Lanolin kann auf der Brust bleiben

Viele Mütter haben mit Wollwachs (Lanolin)-Salbe gute Erfahrungen gemacht. Diese Salbe gibt es von unterschiedlichen Herstellern, zum Beispiel von Lansinoh *, Medela* oder ELANEE*. Sie kostet nicht viel und ist in Drogerien und Apotheken erhältlich. Praktischerweise muss man sie vor dem Stillen nicht von der Brust entfernen, sie ist unschädlich für das Baby.

Vorsicht mit Heilwolle

Auch Heilwolle wird wegen ihres hohen Lanolingehalts oft empfohlen. Heilwolle ist naturbelassene und nur mit Wasser gewaschene Schafswolle. Man legt sie nach dem Stillen in den BH direkt auf die Brustwarze. Da die feinen Härchen allerdings mit der Wunde verkleben können, ist das weniger empfehlenswert, vor allem wenn die Brustwarze schon offen ist.
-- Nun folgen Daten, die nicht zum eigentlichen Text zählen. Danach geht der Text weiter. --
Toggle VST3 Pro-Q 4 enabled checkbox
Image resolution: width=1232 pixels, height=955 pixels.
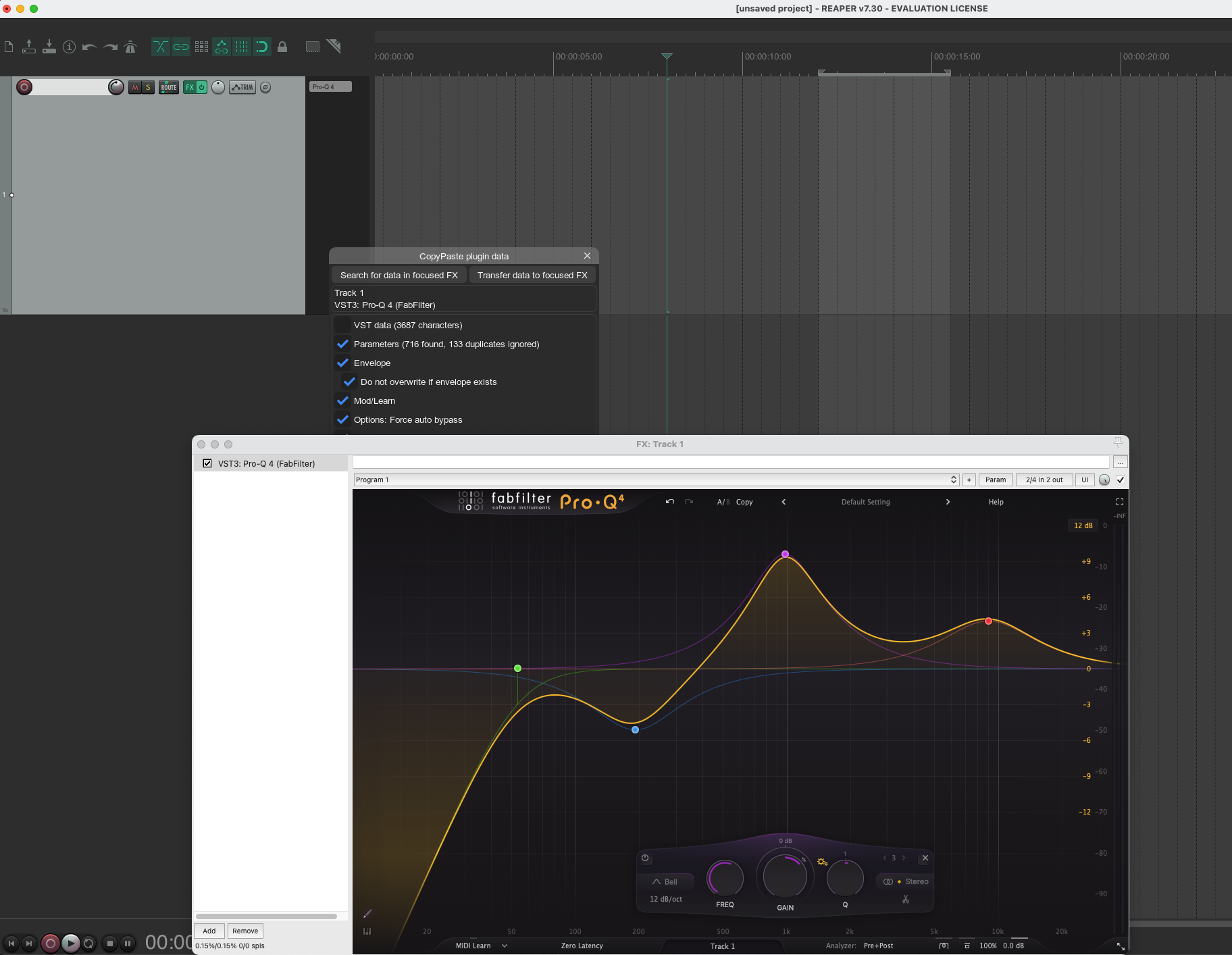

Zudem kann sie zu Infektionen der wunden Brustwarzen beitragen, wenn sie zu lange verwendet wird.

Empfehlenswerte Kompressen und Pads gegen wunde Brustwarzen

Auch Multi-Mam-Kompressen werden von vielen Hebammen empfohlen und in vielen Geburtskliniken an die Mütter verteilt, die unter wunden Brustwarzen leiden. Ihr könnt sie vor dem Gebrauch in den Kühlschrank legen, was ihre wohltuende Wirkung noch verstärkt. Kaufen könnt ihr sie in Apotheken oder im Internet*

Hydrogel-Pads wie die von Medela* wirken zwar stärker schmerzlindernd als Wollfett, aber bei unsachgemäßem Gebrauch können sie leicht zu Infektionen führen. Und wenn sie auf der Wunde festkleben, kann das Ablösen schmerzhaft sein. Deshalb solltet ihr damit vorsichtig sein.
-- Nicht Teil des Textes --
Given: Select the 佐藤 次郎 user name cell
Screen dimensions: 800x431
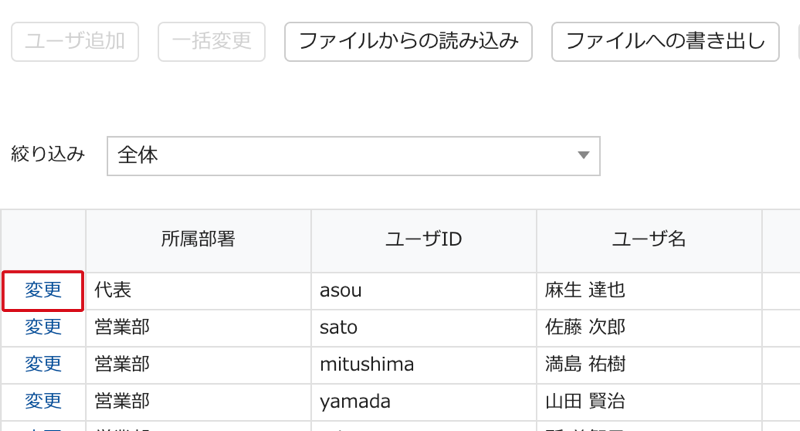Looking at the screenshot, I should (x=648, y=327).
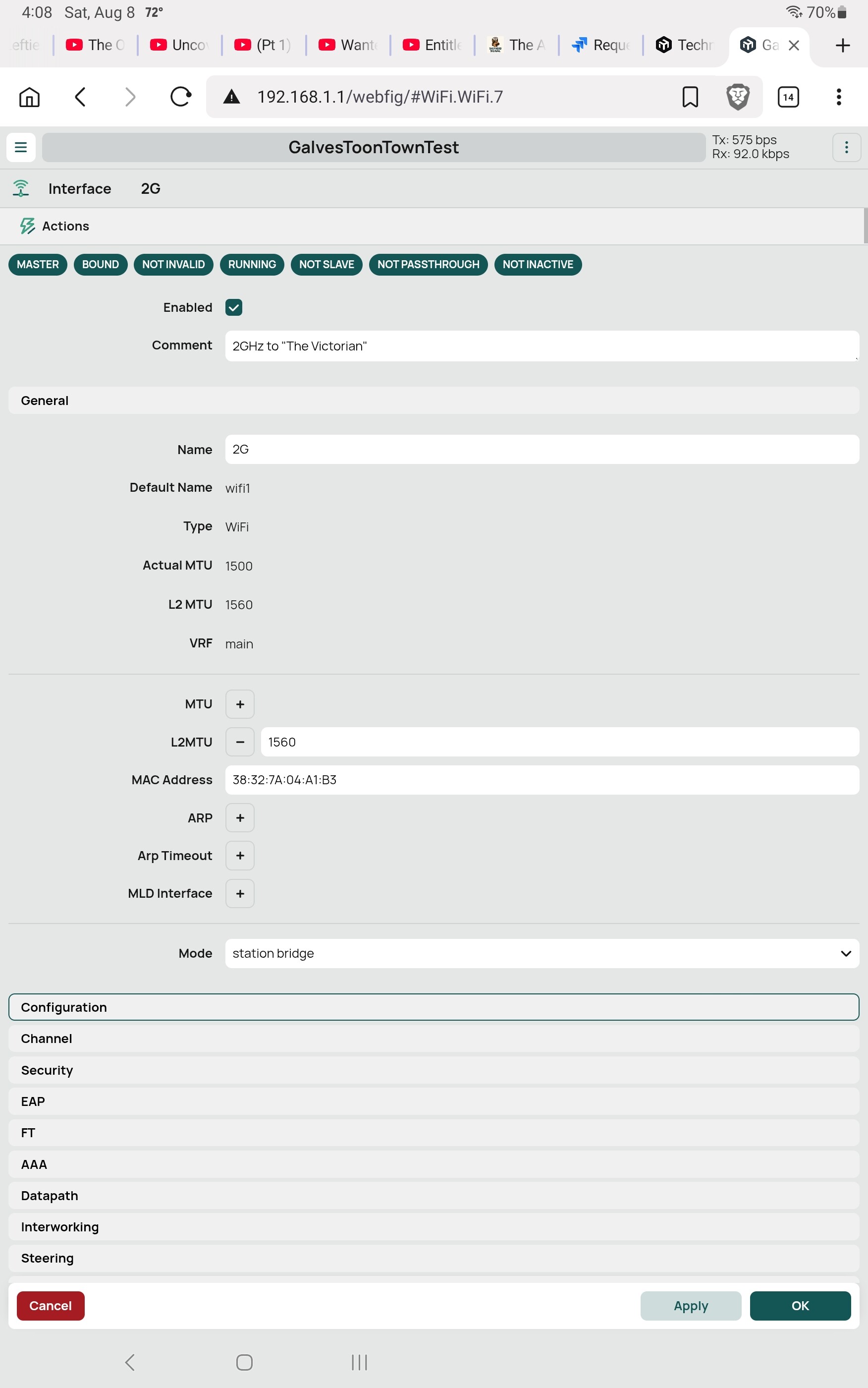The width and height of the screenshot is (868, 1388).
Task: Open the Mode dropdown showing station bridge
Action: pyautogui.click(x=542, y=953)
Ein altes Hausmittel: Zinnhütchen gegen offene Brustwarzen

Meine Hebamme hat mir aufgrund einer blutigen Brustwarze, die sich mit Lanolinsalbe nicht besserte, ein Zinnhütchen gegeben. Ich war erst skeptisch, aber es hat sehr gut geholfen. Zinnhütchen, auch Cappellinos genannt, sind wohl ein altes Hausmittel. Die Wirkweise basiert auf dem Prinzip der feuchten Wundheilung in Muttermilch. Der Schorf der verletzten Brustwarze trocknet nicht an und reißt dann nicht bei jeder erneuten Belastung wieder auf.

Man setzt das Zinnhütchen auf die Brustwarze, unter den BH. Allerdings muss man aufpassen, dass sie beim Stillen nicht auslaufen denn in ihnen sammelt sich die Muttermilch. Fragt doch einfach mal Eure Hebamme, ob sie Euch ein Zinnhütchen ausleihen kann – man kann diese problemlos desinfizieren und wieder verwenden. Falls sie keines hat, könnt ihr ein Zinnhütchen auch bei Amazon* bestellen. Es kostet 26,90 Euro, das Paar gibt es für 49,90 Euro.
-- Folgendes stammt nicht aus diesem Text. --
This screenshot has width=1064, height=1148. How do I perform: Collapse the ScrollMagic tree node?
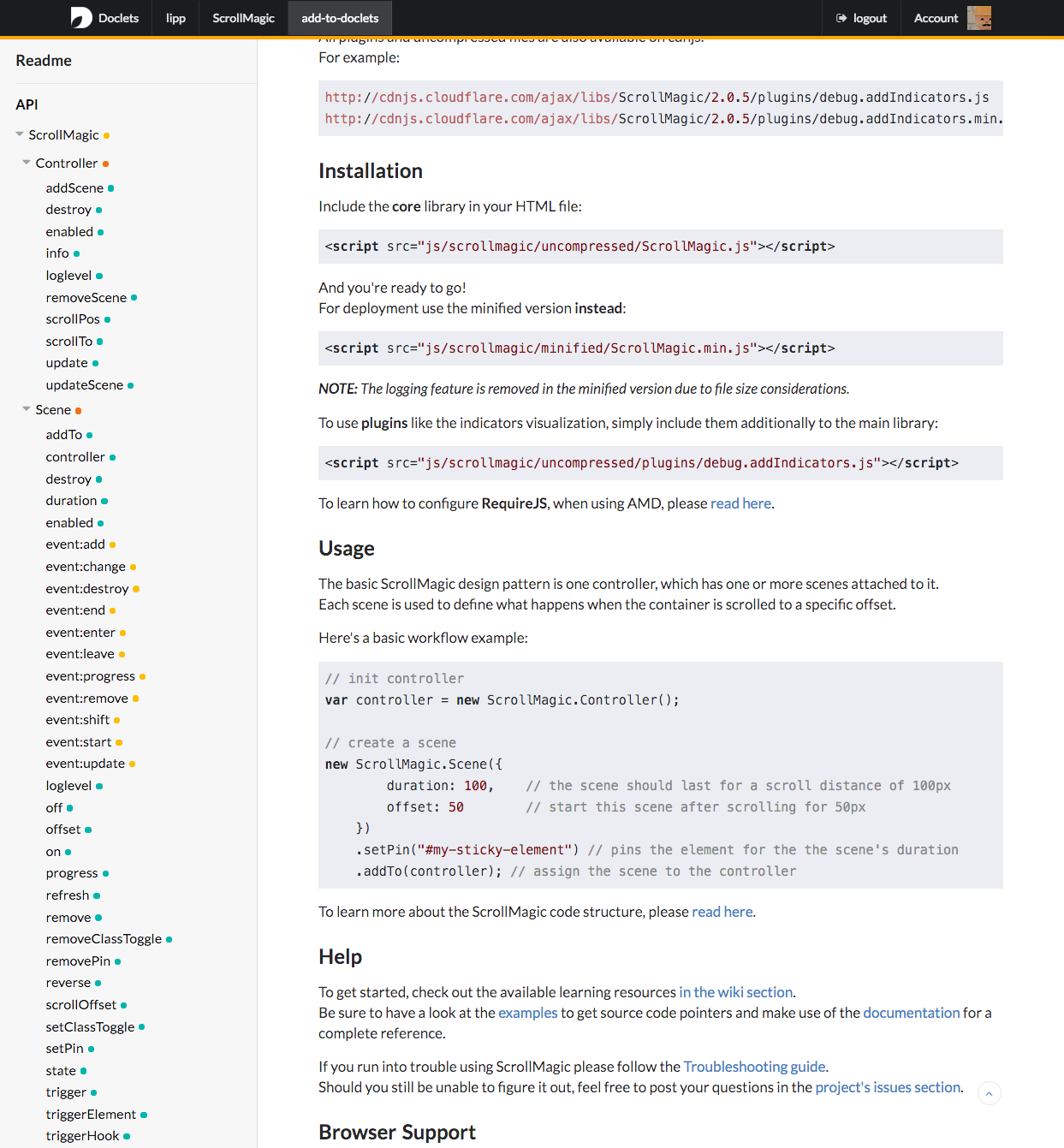point(20,134)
Silikonschalen oder Brust-Donuts

Wunde Brustwarzen sind oft sehr berührungsempfindlich und wenn die Stilleinlage oder der BH daran festkleben, reißen sie oft wieder auf. Deshalb kann es helfen, einen Brustwarzenschutz im BH zu tragen, der auch verhindert, dass die Brustwarze abknickt.

Angeboten werden Brustwarzen-Schalen aus Silikon beispielsweise von Medela * oder Avent*. Ihr könnt euch aber auch selbst „Brust-Donuts“ machen. Dazu braucht ihr mehrere dicke Stilleinlagen und einen Schlauchverband aus der Apotheke, eine Anleitung vom Europäischen Institut für Stillen und Laktation findet ihr hier.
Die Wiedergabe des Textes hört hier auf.